To do: Without changing anything, transcribe all of the entries.

==========

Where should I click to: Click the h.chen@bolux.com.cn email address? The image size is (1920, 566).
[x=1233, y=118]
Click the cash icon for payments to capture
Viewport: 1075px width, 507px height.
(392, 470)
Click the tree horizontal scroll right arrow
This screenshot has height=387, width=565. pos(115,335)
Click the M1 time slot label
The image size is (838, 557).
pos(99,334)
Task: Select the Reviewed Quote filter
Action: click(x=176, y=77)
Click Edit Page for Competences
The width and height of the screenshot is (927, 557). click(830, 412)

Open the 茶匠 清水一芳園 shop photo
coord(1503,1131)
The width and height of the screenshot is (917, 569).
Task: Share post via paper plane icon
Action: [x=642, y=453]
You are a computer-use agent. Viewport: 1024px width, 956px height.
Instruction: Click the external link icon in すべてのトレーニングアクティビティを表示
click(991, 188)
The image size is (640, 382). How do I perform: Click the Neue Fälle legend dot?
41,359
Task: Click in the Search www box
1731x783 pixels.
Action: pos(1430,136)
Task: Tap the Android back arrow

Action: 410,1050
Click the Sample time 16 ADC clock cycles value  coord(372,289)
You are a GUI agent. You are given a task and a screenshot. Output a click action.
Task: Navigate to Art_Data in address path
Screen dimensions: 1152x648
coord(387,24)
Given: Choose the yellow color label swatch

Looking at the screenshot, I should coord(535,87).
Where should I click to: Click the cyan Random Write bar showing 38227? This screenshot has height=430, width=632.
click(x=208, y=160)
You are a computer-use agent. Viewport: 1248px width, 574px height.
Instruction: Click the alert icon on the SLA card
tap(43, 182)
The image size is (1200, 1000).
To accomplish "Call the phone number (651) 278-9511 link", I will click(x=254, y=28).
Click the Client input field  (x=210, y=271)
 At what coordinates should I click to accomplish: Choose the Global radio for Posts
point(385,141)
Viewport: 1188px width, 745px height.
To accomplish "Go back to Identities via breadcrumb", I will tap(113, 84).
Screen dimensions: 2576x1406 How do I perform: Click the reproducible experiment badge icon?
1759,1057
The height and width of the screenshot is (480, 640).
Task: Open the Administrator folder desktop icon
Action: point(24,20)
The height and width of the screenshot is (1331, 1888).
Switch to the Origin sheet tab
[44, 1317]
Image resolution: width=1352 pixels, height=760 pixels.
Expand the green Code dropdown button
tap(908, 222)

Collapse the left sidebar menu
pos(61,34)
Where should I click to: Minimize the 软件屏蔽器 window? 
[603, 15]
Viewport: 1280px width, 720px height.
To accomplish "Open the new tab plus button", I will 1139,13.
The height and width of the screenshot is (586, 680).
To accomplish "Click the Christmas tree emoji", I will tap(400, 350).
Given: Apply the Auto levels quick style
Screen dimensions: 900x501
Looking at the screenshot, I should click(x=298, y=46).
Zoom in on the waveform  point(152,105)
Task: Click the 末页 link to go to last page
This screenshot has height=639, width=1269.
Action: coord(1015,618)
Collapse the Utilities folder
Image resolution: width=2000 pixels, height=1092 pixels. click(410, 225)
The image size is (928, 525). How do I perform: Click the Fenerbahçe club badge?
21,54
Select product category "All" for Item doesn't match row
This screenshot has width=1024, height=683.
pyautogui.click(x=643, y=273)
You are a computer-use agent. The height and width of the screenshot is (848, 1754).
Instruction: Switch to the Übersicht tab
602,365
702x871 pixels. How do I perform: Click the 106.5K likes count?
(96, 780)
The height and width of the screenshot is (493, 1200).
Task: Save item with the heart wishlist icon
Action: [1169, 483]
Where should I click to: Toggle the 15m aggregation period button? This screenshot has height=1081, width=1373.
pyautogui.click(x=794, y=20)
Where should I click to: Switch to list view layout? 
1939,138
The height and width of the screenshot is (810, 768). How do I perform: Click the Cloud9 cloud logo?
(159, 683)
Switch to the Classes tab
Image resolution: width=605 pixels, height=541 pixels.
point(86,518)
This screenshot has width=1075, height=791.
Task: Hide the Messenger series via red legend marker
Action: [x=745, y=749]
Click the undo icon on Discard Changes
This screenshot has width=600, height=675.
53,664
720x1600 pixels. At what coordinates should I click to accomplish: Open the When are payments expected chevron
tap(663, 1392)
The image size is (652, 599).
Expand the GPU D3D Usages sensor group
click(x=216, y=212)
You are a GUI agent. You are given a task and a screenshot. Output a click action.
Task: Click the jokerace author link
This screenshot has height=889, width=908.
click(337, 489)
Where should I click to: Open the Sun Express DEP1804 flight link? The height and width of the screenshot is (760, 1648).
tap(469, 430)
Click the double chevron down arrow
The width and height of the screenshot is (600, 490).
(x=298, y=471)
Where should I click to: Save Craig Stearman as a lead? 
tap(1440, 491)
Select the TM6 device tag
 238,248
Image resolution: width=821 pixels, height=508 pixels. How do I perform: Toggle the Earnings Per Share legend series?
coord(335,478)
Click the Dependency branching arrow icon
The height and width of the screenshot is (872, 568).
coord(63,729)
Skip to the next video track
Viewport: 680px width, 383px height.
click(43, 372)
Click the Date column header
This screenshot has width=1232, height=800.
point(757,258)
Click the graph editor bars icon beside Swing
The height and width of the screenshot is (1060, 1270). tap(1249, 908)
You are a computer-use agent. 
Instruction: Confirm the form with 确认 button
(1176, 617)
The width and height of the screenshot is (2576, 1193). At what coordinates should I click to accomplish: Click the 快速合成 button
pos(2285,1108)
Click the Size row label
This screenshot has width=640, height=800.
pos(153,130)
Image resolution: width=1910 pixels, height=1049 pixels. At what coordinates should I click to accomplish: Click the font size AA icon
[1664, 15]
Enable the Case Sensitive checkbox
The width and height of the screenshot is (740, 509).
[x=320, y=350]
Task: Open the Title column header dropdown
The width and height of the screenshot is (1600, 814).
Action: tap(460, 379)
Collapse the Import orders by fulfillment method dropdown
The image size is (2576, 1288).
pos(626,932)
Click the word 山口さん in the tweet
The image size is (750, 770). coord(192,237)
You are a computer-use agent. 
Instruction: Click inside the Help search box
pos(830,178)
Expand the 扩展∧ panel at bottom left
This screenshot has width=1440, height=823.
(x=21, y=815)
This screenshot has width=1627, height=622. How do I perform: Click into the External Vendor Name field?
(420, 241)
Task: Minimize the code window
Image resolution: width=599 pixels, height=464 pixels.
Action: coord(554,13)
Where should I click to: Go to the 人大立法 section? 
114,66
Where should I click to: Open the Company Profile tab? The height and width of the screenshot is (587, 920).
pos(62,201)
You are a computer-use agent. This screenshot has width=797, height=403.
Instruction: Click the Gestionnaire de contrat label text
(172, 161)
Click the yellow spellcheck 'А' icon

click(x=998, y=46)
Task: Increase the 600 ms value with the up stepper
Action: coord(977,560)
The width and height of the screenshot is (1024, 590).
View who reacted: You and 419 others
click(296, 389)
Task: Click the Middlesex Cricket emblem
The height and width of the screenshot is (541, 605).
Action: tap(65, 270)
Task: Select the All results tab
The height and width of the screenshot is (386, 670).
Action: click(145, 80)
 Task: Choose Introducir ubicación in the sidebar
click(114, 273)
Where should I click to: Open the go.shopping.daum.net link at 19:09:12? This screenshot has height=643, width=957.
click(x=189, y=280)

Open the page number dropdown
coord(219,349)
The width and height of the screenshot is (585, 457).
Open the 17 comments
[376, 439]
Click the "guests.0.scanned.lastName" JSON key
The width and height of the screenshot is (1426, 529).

==========

Reply:
Where should I click to: Click the h.chen@bolux.com.cn email address? The image size is (1920, 566).
[x=1233, y=118]
Click the cash icon for payments to capture
Viewport: 1075px width, 507px height.
(392, 470)
Click the tree horizontal scroll right arrow
This screenshot has height=387, width=565. pos(115,335)
Click the M1 time slot label
The image size is (838, 557).
pos(99,334)
Task: Select the Reviewed Quote filter
Action: click(x=176, y=77)
Click Edit Page for Competences
The width and height of the screenshot is (927, 557). click(830, 412)

Open the 茶匠 清水一芳園 shop photo
coord(1503,1131)
The width and height of the screenshot is (917, 569).
Task: Share post via paper plane icon
Action: [x=642, y=453]
You are a computer-use agent. Viewport: 1024px width, 956px height.
Instruction: Click the external link icon in すべてのトレーニングアクティビティを表示
click(991, 188)
The image size is (640, 382). How do I perform: Click the Neue Fälle legend dot?
41,359
Task: Click in the Search www box
1731x783 pixels.
Action: pos(1430,136)
Task: Tap the Android back arrow

Action: 410,1050
Click the Sample time 16 ADC clock cycles value  coord(372,289)
You are a GUI agent. You are given a task and a screenshot. Output a click action.
Task: Navigate to Art_Data in address path
Screen dimensions: 1152x648
coord(387,24)
Given: Choose the yellow color label swatch

Looking at the screenshot, I should coord(535,87).
Where should I click to: Click the cyan Random Write bar showing 38227? This screenshot has height=430, width=632.
click(x=208, y=160)
You are a computer-use agent. Viewport: 1248px width, 574px height.
Instruction: Click the alert icon on the SLA card
tap(43, 182)
The image size is (1200, 1000).
To accomplish "Call the phone number (651) 278-9511 link", I will click(x=254, y=28).
Click the Client input field  (x=210, y=271)
 At what coordinates should I click to accomplish: Choose the Global radio for Posts
point(385,141)
Viewport: 1188px width, 745px height.
To accomplish "Go back to Identities via breadcrumb", I will tap(113, 84).
Screen dimensions: 2576x1406 How do I perform: Click the reproducible experiment badge icon?
1759,1057
The height and width of the screenshot is (480, 640).
Task: Open the Administrator folder desktop icon
Action: point(24,20)
The height and width of the screenshot is (1331, 1888).
Switch to the Origin sheet tab
[44, 1317]
Image resolution: width=1352 pixels, height=760 pixels.
Expand the green Code dropdown button
tap(908, 222)

Collapse the left sidebar menu
pos(61,34)
Where should I click to: Minimize the 软件屏蔽器 window? 
[603, 15]
Viewport: 1280px width, 720px height.
To accomplish "Open the new tab plus button", I will 1139,13.
The height and width of the screenshot is (586, 680).
To accomplish "Click the Christmas tree emoji", I will tap(400, 350).
Given: Apply the Auto levels quick style
Screen dimensions: 900x501
Looking at the screenshot, I should click(x=298, y=46).
Zoom in on the waveform  point(152,105)
Task: Click the 末页 link to go to last page
This screenshot has height=639, width=1269.
Action: coord(1015,618)
Collapse the Utilities folder
Image resolution: width=2000 pixels, height=1092 pixels. click(410, 225)
The image size is (928, 525). How do I perform: Click the Fenerbahçe club badge?
21,54
Select product category "All" for Item doesn't match row
This screenshot has width=1024, height=683.
pyautogui.click(x=643, y=273)
You are a computer-use agent. The height and width of the screenshot is (848, 1754).
Instruction: Switch to the Übersicht tab
602,365
702x871 pixels. How do I perform: Click the 106.5K likes count?
(96, 780)
The height and width of the screenshot is (493, 1200).
Task: Save item with the heart wishlist icon
Action: [1169, 483]
Where should I click to: Toggle the 15m aggregation period button? This screenshot has height=1081, width=1373.
pyautogui.click(x=794, y=20)
Where should I click to: Switch to list view layout? 
1939,138
The height and width of the screenshot is (810, 768). How do I perform: Click the Cloud9 cloud logo?
(159, 683)
Switch to the Classes tab
Image resolution: width=605 pixels, height=541 pixels.
point(86,518)
This screenshot has width=1075, height=791.
Task: Hide the Messenger series via red legend marker
Action: [x=745, y=749]
Click the undo icon on Discard Changes
This screenshot has width=600, height=675.
53,664
720x1600 pixels. At what coordinates should I click to accomplish: Open the When are payments expected chevron
tap(663, 1392)
The image size is (652, 599).
Expand the GPU D3D Usages sensor group
click(x=216, y=212)
You are a GUI agent. You are given a task and a screenshot. Output a click action.
Task: Click the jokerace author link
This screenshot has height=889, width=908.
click(337, 489)
Where should I click to: Open the Sun Express DEP1804 flight link? The height and width of the screenshot is (760, 1648).
tap(469, 430)
Click the double chevron down arrow
The width and height of the screenshot is (600, 490).
(x=298, y=471)
Where should I click to: Save Craig Stearman as a lead? 
tap(1440, 491)
Select the TM6 device tag
 238,248
Image resolution: width=821 pixels, height=508 pixels. How do I perform: Toggle the Earnings Per Share legend series?
coord(335,478)
Click the Dependency branching arrow icon
The height and width of the screenshot is (872, 568).
coord(63,729)
Skip to the next video track
Viewport: 680px width, 383px height.
click(43, 372)
Click the Date column header
This screenshot has width=1232, height=800.
point(757,258)
Click the graph editor bars icon beside Swing
The height and width of the screenshot is (1060, 1270). tap(1249, 908)
You are a computer-use agent. 
Instruction: Confirm the form with 确认 button
(1176, 617)
The width and height of the screenshot is (2576, 1193). At what coordinates should I click to accomplish: Click the 快速合成 button
pos(2285,1108)
Click the Size row label
This screenshot has width=640, height=800.
pos(153,130)
Image resolution: width=1910 pixels, height=1049 pixels. At what coordinates should I click to accomplish: Click the font size AA icon
[1664, 15]
Enable the Case Sensitive checkbox
The width and height of the screenshot is (740, 509).
[x=320, y=350]
Task: Open the Title column header dropdown
The width and height of the screenshot is (1600, 814).
Action: tap(460, 379)
Collapse the Import orders by fulfillment method dropdown
The image size is (2576, 1288).
pos(626,932)
Click the word 山口さん in the tweet
The image size is (750, 770). coord(192,237)
You are a computer-use agent. 
Instruction: Click inside the Help search box
pos(830,178)
Expand the 扩展∧ panel at bottom left
This screenshot has width=1440, height=823.
(x=21, y=815)
This screenshot has width=1627, height=622. How do I perform: Click into the External Vendor Name field?
(420, 241)
Task: Minimize the code window
Image resolution: width=599 pixels, height=464 pixels.
Action: coord(554,13)
Where should I click to: Go to the 人大立法 section? 
114,66
Where should I click to: Open the Company Profile tab? The height and width of the screenshot is (587, 920).
pos(62,201)
You are a computer-use agent. This screenshot has width=797, height=403.
Instruction: Click the Gestionnaire de contrat label text
(172, 161)
Click the yellow spellcheck 'А' icon

click(x=998, y=46)
Task: Increase the 600 ms value with the up stepper
Action: coord(977,560)
The width and height of the screenshot is (1024, 590).
View who reacted: You and 419 others
click(296, 389)
Task: Click the Middlesex Cricket emblem
The height and width of the screenshot is (541, 605).
Action: tap(65, 270)
Task: Select the All results tab
The height and width of the screenshot is (386, 670).
Action: click(145, 80)
 Task: Choose Introducir ubicación in the sidebar
click(114, 273)
Where should I click to: Open the go.shopping.daum.net link at 19:09:12? This screenshot has height=643, width=957.
click(x=189, y=280)

Open the page number dropdown
coord(219,349)
The width and height of the screenshot is (585, 457).
Open the 17 comments
[376, 439]
Click the "guests.0.scanned.lastName" JSON key
The width and height of the screenshot is (1426, 529).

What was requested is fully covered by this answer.